Work instruction:
Please print each record that follows precisely as it appears.

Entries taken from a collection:
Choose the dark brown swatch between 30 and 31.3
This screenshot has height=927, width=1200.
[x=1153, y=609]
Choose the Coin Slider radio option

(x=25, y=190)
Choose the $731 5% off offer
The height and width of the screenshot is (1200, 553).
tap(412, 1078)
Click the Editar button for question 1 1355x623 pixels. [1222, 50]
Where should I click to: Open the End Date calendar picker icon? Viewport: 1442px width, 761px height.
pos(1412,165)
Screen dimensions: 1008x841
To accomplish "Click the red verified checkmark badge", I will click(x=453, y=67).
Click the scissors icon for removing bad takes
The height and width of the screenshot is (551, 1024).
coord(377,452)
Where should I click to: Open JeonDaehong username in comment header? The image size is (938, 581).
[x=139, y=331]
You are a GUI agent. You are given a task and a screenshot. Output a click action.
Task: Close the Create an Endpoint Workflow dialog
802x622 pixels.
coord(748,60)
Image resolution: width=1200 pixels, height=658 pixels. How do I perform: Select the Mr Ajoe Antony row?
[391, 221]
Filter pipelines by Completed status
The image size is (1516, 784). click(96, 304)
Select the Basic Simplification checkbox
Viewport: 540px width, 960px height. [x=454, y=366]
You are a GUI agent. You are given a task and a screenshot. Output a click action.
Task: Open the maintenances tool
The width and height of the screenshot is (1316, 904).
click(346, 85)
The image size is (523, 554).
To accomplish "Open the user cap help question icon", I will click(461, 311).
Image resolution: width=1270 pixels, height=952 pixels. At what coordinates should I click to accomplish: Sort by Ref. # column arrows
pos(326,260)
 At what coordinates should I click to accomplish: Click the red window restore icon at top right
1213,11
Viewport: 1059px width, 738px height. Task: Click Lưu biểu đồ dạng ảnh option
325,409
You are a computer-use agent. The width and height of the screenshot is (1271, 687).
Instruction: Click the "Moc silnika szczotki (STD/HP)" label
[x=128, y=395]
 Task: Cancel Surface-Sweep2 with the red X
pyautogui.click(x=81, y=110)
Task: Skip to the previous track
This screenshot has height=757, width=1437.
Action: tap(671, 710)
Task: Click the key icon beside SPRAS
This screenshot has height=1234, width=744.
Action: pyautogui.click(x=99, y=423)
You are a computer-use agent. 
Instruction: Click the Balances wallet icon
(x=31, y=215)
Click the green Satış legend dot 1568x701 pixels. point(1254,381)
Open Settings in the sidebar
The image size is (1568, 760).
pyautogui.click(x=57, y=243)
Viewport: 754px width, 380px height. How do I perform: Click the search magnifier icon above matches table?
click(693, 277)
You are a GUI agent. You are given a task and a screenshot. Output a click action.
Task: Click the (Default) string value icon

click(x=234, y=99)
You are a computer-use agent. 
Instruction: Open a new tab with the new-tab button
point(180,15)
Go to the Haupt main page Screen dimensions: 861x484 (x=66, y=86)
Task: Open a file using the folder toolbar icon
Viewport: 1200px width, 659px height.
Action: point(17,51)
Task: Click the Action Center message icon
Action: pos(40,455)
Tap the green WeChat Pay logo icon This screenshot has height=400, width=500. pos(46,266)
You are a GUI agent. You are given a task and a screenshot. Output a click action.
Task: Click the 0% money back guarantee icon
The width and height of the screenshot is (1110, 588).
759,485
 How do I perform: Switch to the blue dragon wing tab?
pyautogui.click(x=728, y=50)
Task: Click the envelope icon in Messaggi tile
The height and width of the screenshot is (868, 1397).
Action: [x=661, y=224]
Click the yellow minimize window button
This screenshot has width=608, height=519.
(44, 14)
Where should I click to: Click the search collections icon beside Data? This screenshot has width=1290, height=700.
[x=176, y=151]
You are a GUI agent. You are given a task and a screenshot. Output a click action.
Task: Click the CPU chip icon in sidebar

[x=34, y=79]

Reply to the exercise:
Choose the dark brown swatch between 30 and 31.3
This screenshot has height=927, width=1200.
[x=1153, y=609]
Choose the Coin Slider radio option

(x=25, y=190)
Choose the $731 5% off offer
The height and width of the screenshot is (1200, 553).
tap(412, 1078)
Click the Editar button for question 1 1355x623 pixels. [1222, 50]
Where should I click to: Open the End Date calendar picker icon? Viewport: 1442px width, 761px height.
pos(1412,165)
Screen dimensions: 1008x841
To accomplish "Click the red verified checkmark badge", I will click(x=453, y=67).
Click the scissors icon for removing bad takes
The height and width of the screenshot is (551, 1024).
coord(377,452)
Where should I click to: Open JeonDaehong username in comment header? The image size is (938, 581).
[x=139, y=331]
You are a GUI agent. You are given a task and a screenshot. Output a click action.
Task: Close the Create an Endpoint Workflow dialog
802x622 pixels.
coord(748,60)
Image resolution: width=1200 pixels, height=658 pixels. How do I perform: Select the Mr Ajoe Antony row?
[391, 221]
Filter pipelines by Completed status
The image size is (1516, 784). click(96, 304)
Select the Basic Simplification checkbox
Viewport: 540px width, 960px height. [x=454, y=366]
You are a GUI agent. You are given a task and a screenshot. Output a click action.
Task: Open the maintenances tool
The width and height of the screenshot is (1316, 904).
click(346, 85)
The image size is (523, 554).
To accomplish "Open the user cap help question icon", I will click(461, 311).
Image resolution: width=1270 pixels, height=952 pixels. At what coordinates should I click to accomplish: Sort by Ref. # column arrows
pos(326,260)
 At what coordinates should I click to accomplish: Click the red window restore icon at top right
1213,11
Viewport: 1059px width, 738px height. Task: Click Lưu biểu đồ dạng ảnh option
325,409
You are a computer-use agent. The width and height of the screenshot is (1271, 687).
Instruction: Click the "Moc silnika szczotki (STD/HP)" label
[x=128, y=395]
 Task: Cancel Surface-Sweep2 with the red X
pyautogui.click(x=81, y=110)
Task: Skip to the previous track
This screenshot has height=757, width=1437.
Action: tap(671, 710)
Task: Click the key icon beside SPRAS
This screenshot has height=1234, width=744.
Action: pyautogui.click(x=99, y=423)
You are a computer-use agent. 
Instruction: Click the Balances wallet icon
(x=31, y=215)
Click the green Satış legend dot 1568x701 pixels. point(1254,381)
Open Settings in the sidebar
The image size is (1568, 760).
pyautogui.click(x=57, y=243)
Viewport: 754px width, 380px height. How do I perform: Click the search magnifier icon above matches table?
click(693, 277)
You are a GUI agent. You are given a task and a screenshot. Output a click action.
Task: Click the (Default) string value icon

click(x=234, y=99)
You are a computer-use agent. 
Instruction: Open a new tab with the new-tab button
point(180,15)
Go to the Haupt main page Screen dimensions: 861x484 (x=66, y=86)
Task: Open a file using the folder toolbar icon
Viewport: 1200px width, 659px height.
Action: point(17,51)
Task: Click the Action Center message icon
Action: pos(40,455)
Tap the green WeChat Pay logo icon This screenshot has height=400, width=500. pos(46,266)
You are a GUI agent. You are given a task and a screenshot. Output a click action.
Task: Click the 0% money back guarantee icon
The width and height of the screenshot is (1110, 588).
759,485
 How do I perform: Switch to the blue dragon wing tab?
pyautogui.click(x=728, y=50)
Task: Click the envelope icon in Messaggi tile
The height and width of the screenshot is (868, 1397).
Action: [x=661, y=224]
Click the yellow minimize window button
This screenshot has width=608, height=519.
(44, 14)
Where should I click to: Click the search collections icon beside Data? This screenshot has width=1290, height=700.
[x=176, y=151]
You are a GUI agent. You are given a task and a screenshot. Output a click action.
Task: Click the CPU chip icon in sidebar

[x=34, y=79]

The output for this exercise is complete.